An amended complaint was filed on Thursday in the federal class action lawsuit against Shaquille O’Neal over his NFT project Astrals, and the basketball icon faces allegations of violating securities laws in connection to offering Solana-based assets and an associated token.
The 111-page filing comes after a district judge in Florida appointed the case’s lead plaintiffs last month, who are represented by counsel at The Moskowitz Law Firm. Managing Partner Adam Moskowitz told Decrypt the filing represents a pivotal step forward.

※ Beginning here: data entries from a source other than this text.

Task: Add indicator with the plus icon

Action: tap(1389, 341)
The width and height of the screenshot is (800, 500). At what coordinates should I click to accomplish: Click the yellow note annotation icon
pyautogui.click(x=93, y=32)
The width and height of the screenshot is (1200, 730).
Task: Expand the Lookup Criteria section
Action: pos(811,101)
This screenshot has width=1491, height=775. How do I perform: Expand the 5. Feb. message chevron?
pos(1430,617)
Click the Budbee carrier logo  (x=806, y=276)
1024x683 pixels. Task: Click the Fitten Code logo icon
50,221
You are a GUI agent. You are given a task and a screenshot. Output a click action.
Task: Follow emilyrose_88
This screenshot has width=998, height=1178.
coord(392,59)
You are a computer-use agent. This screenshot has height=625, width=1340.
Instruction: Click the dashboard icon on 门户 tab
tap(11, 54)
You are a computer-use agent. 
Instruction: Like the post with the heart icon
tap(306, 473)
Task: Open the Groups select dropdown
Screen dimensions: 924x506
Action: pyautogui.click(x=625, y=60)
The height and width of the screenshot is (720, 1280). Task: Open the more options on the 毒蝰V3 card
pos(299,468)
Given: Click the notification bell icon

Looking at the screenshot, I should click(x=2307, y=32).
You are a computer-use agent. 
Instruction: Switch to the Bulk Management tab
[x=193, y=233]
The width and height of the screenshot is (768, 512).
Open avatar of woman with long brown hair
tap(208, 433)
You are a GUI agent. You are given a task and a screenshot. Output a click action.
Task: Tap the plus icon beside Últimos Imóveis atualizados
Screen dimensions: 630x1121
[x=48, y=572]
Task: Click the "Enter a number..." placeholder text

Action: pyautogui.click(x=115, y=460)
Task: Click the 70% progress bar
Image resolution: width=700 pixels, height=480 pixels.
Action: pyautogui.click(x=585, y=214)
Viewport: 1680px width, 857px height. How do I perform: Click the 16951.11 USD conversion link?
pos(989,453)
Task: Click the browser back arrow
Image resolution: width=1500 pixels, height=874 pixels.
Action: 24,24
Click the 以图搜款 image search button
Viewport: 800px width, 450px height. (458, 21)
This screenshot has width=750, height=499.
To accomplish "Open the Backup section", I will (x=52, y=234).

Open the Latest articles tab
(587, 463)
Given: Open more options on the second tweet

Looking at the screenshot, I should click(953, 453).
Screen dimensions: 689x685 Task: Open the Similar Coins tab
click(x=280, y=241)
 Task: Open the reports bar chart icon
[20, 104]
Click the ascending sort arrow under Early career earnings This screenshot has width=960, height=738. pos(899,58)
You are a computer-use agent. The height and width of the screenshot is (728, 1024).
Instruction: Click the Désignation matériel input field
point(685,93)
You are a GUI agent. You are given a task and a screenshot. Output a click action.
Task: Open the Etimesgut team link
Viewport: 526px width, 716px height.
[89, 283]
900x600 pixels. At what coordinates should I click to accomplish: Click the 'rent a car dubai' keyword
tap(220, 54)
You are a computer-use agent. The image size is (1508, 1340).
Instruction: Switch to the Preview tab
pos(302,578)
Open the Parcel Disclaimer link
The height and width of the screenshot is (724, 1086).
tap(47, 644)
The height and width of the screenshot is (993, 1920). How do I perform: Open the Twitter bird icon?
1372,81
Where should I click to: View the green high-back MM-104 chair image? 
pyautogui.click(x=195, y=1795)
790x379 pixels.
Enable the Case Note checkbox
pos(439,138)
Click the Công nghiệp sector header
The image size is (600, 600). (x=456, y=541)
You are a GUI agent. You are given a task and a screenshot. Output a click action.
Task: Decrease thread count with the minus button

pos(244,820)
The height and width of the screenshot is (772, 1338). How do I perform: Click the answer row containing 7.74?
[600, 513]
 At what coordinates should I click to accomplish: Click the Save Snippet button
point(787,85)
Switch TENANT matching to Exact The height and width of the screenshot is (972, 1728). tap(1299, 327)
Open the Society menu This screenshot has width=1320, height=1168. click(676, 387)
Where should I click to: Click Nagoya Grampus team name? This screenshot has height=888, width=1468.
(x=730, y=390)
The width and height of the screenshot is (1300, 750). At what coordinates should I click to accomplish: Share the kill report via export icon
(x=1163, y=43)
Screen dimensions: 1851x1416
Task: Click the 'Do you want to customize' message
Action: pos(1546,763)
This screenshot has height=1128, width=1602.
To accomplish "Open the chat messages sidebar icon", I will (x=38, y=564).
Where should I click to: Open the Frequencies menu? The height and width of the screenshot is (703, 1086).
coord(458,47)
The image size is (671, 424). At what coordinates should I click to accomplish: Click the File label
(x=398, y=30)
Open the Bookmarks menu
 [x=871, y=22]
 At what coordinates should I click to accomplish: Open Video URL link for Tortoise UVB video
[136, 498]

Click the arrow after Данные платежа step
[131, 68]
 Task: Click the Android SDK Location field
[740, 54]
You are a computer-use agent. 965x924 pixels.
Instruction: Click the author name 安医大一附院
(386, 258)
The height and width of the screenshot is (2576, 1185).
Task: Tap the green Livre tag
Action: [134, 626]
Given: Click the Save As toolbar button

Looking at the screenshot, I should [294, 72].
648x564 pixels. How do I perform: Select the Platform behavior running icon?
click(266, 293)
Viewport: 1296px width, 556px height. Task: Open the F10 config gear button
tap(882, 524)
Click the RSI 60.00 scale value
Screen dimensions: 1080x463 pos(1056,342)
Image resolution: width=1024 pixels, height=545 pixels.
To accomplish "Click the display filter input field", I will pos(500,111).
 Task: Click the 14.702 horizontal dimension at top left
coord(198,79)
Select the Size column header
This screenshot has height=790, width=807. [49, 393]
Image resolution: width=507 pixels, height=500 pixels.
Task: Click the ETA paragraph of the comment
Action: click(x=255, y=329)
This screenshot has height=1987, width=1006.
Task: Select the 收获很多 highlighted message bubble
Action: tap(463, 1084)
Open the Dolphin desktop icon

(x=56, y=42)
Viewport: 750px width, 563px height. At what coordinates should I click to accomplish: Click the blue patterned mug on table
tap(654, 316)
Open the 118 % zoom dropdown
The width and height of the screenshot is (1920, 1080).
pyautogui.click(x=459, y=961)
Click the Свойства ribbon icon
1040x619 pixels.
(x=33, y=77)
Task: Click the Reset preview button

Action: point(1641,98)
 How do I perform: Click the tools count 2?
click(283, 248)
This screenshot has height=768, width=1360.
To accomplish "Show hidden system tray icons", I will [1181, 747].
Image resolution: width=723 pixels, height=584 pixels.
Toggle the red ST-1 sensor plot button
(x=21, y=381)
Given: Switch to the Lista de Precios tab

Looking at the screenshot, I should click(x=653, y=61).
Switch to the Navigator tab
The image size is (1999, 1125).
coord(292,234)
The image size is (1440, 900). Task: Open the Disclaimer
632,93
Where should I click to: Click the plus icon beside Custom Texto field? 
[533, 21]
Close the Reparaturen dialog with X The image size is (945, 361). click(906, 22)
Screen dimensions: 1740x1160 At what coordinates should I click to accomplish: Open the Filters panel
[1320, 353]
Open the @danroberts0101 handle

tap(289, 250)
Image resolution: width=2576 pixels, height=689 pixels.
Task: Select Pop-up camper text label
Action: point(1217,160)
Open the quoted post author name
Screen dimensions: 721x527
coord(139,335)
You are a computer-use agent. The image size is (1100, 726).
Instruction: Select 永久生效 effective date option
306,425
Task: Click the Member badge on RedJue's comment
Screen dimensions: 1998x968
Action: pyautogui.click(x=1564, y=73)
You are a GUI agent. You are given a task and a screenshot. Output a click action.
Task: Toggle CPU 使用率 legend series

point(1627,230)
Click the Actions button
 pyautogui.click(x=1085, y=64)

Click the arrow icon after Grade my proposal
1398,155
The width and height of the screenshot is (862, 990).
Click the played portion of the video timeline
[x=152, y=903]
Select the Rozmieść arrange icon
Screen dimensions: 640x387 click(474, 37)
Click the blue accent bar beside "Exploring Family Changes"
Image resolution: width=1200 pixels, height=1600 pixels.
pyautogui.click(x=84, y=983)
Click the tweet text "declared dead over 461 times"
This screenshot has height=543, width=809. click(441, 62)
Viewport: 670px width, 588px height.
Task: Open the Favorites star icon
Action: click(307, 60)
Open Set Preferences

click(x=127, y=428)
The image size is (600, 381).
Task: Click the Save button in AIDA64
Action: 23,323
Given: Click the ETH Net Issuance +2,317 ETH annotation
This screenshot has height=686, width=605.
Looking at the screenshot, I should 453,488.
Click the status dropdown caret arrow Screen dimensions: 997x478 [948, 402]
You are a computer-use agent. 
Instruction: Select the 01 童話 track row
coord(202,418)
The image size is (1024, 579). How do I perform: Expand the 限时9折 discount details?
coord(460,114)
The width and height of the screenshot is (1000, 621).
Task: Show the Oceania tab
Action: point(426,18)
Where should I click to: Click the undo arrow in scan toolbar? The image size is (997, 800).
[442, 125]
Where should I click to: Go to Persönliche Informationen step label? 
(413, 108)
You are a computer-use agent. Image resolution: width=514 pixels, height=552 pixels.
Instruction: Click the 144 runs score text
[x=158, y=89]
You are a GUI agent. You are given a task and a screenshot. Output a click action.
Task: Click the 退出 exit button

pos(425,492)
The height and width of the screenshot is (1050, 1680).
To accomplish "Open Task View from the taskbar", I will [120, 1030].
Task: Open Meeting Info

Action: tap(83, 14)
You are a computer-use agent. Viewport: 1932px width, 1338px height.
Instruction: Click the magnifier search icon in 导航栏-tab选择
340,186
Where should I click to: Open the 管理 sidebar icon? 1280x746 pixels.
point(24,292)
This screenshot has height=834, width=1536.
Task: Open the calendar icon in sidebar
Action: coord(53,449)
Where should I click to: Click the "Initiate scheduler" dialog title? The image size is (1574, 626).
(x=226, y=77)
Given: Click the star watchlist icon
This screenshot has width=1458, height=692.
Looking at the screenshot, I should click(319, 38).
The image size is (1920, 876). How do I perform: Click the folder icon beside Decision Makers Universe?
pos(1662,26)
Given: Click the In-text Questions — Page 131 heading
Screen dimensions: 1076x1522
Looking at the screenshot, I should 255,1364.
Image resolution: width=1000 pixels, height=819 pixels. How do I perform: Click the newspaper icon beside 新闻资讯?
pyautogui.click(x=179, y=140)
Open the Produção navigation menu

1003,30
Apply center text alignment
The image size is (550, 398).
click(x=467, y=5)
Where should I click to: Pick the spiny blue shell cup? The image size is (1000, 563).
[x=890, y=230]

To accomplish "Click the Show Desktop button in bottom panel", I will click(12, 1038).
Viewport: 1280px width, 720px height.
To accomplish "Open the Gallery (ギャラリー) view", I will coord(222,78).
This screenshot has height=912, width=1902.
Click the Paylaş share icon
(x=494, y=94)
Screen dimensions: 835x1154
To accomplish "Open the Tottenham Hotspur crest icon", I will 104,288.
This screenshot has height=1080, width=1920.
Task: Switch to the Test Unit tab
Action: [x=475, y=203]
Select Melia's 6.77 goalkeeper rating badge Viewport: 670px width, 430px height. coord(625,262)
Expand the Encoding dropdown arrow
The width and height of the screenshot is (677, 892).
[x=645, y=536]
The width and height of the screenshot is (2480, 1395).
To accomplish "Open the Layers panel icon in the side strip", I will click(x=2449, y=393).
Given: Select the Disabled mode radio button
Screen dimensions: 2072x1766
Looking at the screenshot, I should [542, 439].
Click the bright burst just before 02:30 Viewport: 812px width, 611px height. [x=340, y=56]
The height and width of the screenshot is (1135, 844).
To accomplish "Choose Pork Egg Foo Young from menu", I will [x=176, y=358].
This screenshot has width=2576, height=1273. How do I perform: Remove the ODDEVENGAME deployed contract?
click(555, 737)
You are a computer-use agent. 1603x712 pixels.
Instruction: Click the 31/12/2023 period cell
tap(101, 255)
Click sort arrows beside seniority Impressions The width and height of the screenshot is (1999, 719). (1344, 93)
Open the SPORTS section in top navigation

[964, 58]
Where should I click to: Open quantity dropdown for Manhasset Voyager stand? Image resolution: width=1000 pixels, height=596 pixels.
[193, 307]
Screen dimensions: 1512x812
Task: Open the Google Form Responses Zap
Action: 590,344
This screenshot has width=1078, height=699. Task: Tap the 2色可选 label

“People applied and Judge [Federico] Moreno selected our clients to be the lead plaintiff,” he said. “That’s a big, big development, because now it means that they basically run the show for all of the investors, and they’ve selected us to be class counsel.”
Moskowitz’s firm is helping lead the charge on several other crypto-related class action lawsuits, including cases that involve collapsed firms Voyager and FTX. When O’Neal was served a complaint for the Astrals-focussed lawsuit at an NBA game in May, the phenom was also served a complaint that stems from a commercial he did for FTX following several previous attempts.
Thursday’s amended complaint—which is twice as long as the case’s initial one—offers a more robust look at O’Neal’s involvement in Astrals, Moskowitz claimed, including now-deleted videos and tweets gathered through websites like archive.org. O’Neal was in contact with Astral team members weekly if not daily, Moskowitz claimed.
“What we’ve put in this amended complaint is a much more extensive proof about how personally involved Shaquille O’Neal, his business partner, and his son were in Astrals,” he said. “It’s much more than we ever expected.”
Representatives for O’Neal did not immediately respond to a request for comment from Decrypt.
The amended complaint alleges that Shaq was intimately tied to Astrals and that the project’s value was “linked almost entirely to O’Neal’s celebrity status.” But not long after cryptocurrency exchange FTX—which O’Neal had endorsed—collapsed last November, the hoops legend allegedly disappeared from the Astrals community.
However, the suit alleges that he posted a GIF from the film “The Wolf of Wall Street” with the phrase “I’m not fucking leaving” as his final post in the Astrals Discord community.
“But O’Neal has not been seen at Astrals since this now-legendary ‘Wolf of Wall Street’ post,” the complaint alleges.
Astrals, a Solana-based NFT project, consisted of 10,000 “metaverse-ready” avatars tied to a DAO and a “story-driven, play-to-earn role-playing game,” according to part of the project’s white paper quoted in the complaint. The lawsuit also takes issue with the DAO’s governance token, $GLXY, claiming that it’s an unregistered security too.
Two large venture capital firms that struck partnerships with Astrals and allegedly traded $GLXY, Cypher Capital and MH Ventures, are mentioned in the complaint. While they are not listed as defendants, Moskowitz noted, he said they will be served as the lawsuit progresses.
“We’re not naming them yet, but when we have an opportunity, we’re certainly going to serve third-party subpoenas to Cypher Capital in Dubai and MH Ventures in London,” he said.
Cypher Capital and MH Ventures did not immediately respond to requests for comment from Decrypt.
In July, O’Neil’s lawyers asked for the class-action lawsuit to be dismissed, explaining that the digital assets in question were meant for gamers and not investors, per Law 360.
According to a court filing in late August, O’Neal’s motion was ultimately denied. The district judge overseeing the case set a September 29 deadline for the basketball star to respond to Thursday’s amended complaint.